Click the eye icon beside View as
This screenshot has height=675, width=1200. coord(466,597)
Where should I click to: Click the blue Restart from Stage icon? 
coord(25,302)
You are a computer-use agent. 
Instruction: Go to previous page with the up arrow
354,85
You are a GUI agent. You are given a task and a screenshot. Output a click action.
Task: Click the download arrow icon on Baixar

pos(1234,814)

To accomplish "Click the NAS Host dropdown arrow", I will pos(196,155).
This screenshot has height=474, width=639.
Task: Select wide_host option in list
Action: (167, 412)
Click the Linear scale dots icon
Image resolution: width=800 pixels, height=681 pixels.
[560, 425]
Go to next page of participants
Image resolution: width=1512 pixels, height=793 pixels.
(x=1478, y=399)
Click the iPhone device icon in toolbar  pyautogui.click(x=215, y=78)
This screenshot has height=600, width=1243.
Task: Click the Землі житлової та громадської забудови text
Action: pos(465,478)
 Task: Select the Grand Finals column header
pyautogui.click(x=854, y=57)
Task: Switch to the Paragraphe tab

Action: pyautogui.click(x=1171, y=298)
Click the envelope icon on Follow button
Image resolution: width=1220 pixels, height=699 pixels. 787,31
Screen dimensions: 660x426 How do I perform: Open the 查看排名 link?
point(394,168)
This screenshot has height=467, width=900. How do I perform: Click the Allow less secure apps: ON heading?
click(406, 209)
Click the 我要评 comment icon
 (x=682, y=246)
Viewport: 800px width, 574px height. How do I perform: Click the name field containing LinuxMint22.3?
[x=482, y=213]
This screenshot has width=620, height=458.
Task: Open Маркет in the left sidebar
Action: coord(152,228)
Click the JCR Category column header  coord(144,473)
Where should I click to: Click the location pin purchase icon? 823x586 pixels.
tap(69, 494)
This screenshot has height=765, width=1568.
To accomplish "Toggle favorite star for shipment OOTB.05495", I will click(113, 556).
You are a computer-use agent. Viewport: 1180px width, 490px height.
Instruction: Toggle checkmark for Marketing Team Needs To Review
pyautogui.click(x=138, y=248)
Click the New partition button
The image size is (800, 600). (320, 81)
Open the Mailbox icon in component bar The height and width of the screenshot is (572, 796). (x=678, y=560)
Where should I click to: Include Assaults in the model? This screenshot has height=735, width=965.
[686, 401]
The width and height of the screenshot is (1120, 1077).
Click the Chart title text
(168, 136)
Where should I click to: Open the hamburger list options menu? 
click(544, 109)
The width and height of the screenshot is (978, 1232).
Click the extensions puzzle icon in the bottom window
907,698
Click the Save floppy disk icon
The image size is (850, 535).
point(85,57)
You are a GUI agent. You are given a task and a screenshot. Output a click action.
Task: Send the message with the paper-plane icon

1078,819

== Action item ==
Beginning at the line that contains "Click the extensions", give again every line down to the end of the material, exactly as written, and stop there.

== Exercise response ==
Click the extensions puzzle icon in the bottom window
907,698
Click the Save floppy disk icon
The image size is (850, 535).
point(85,57)
You are a GUI agent. You are given a task and a screenshot. Output a click action.
Task: Send the message with the paper-plane icon

1078,819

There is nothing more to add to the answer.